▶ **Brief**
Please, in the data that follows, copy exactly the lines from the line with "Task: Select the" through the last one, both included. Do not include pictures.

▶ **Data supplied**
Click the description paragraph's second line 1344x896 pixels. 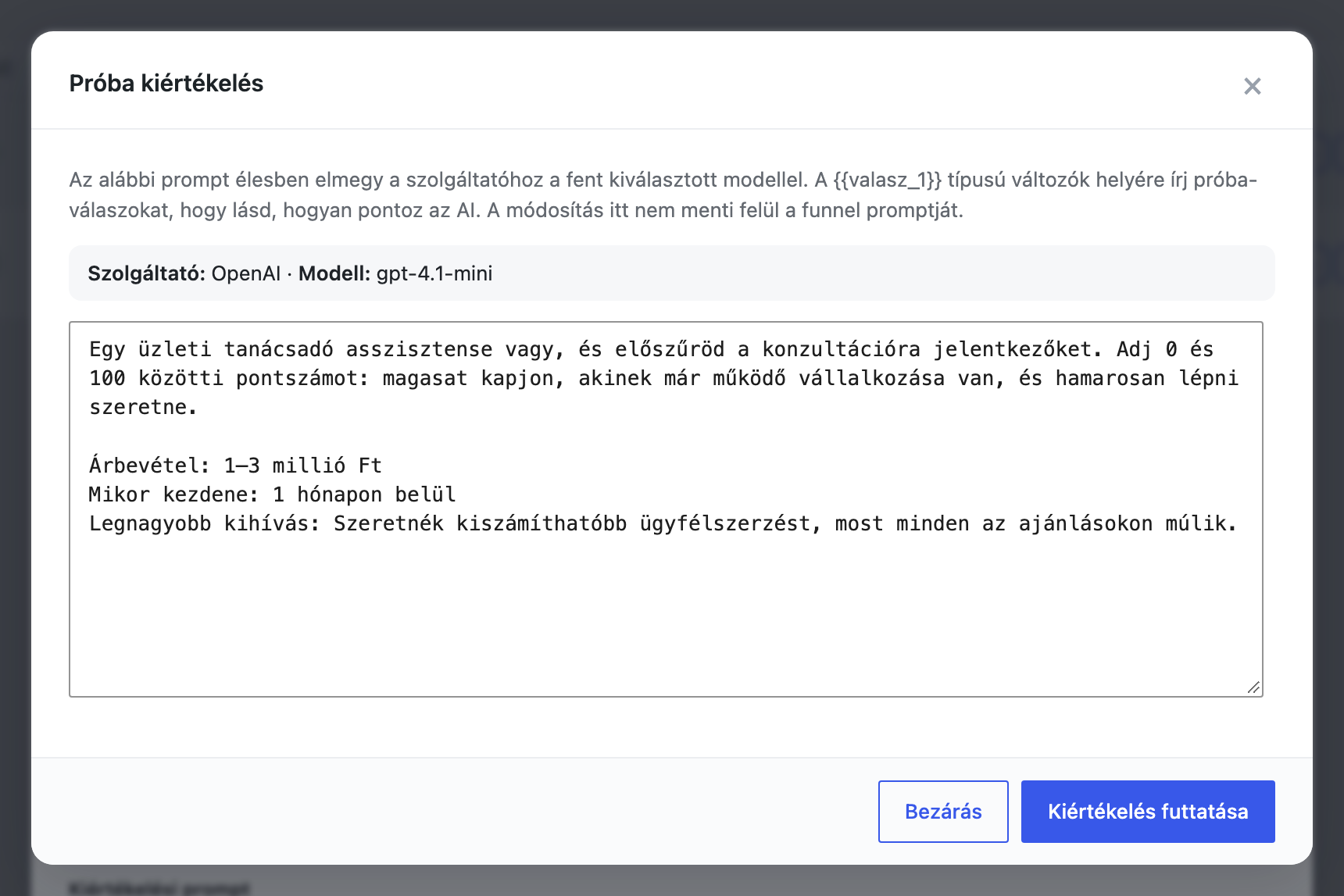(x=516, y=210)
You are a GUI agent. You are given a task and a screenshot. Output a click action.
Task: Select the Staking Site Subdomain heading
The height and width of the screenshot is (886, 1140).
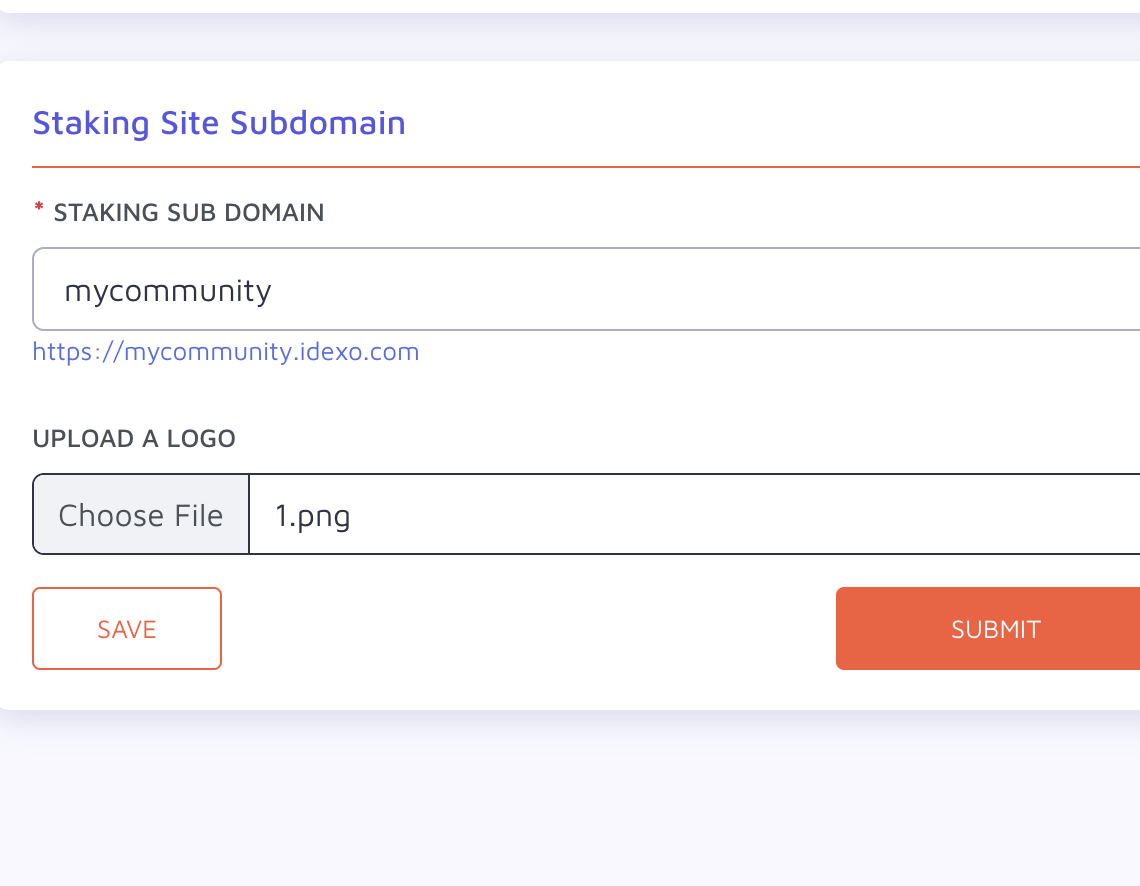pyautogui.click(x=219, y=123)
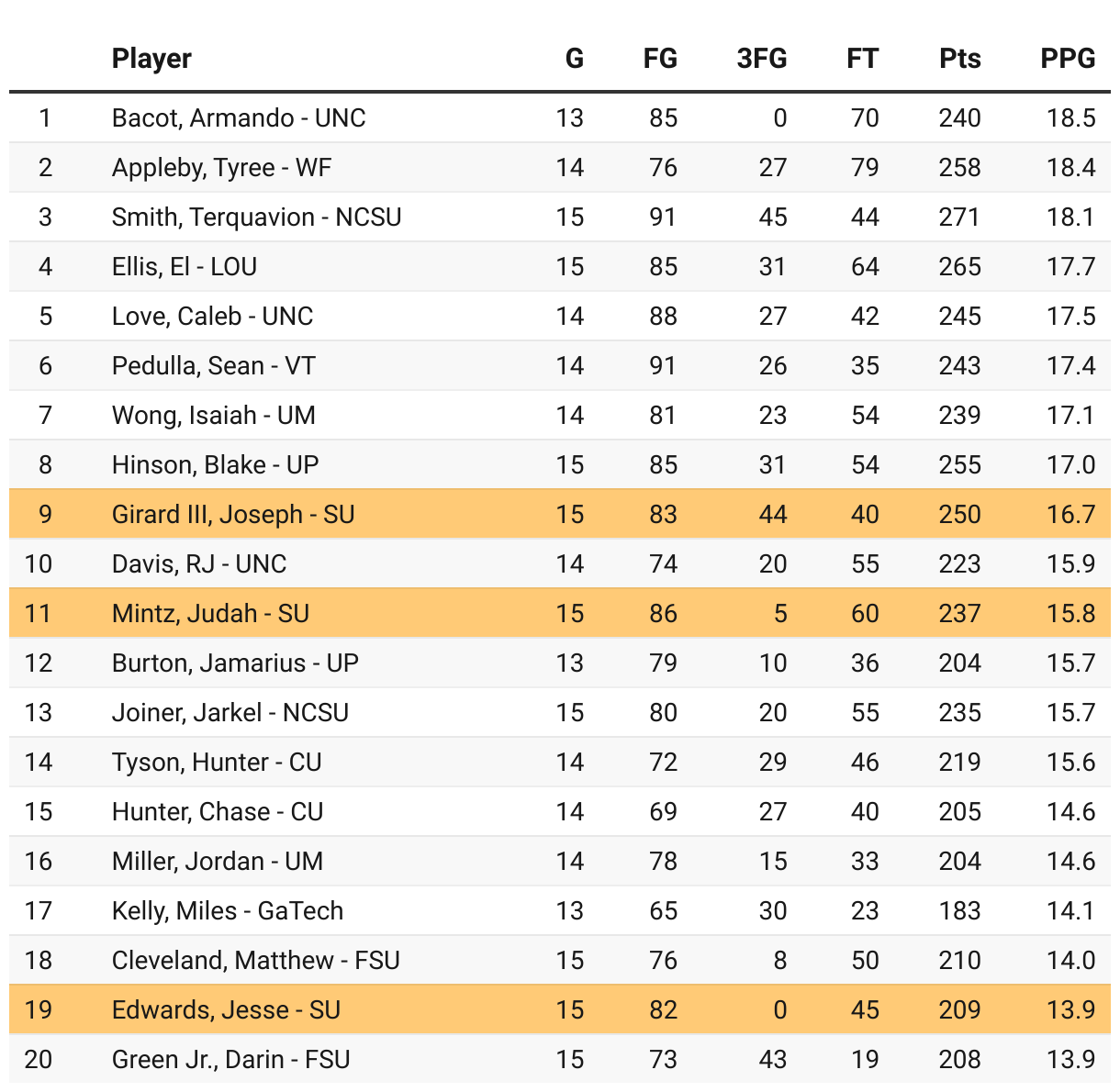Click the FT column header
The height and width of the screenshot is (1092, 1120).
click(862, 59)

▶ **Output of the exercise**
Task: Select the Staking Site Subdomain heading
The height and width of the screenshot is (886, 1140).
pyautogui.click(x=219, y=123)
Click the FT column header
The height and width of the screenshot is (1092, 1120).
click(862, 59)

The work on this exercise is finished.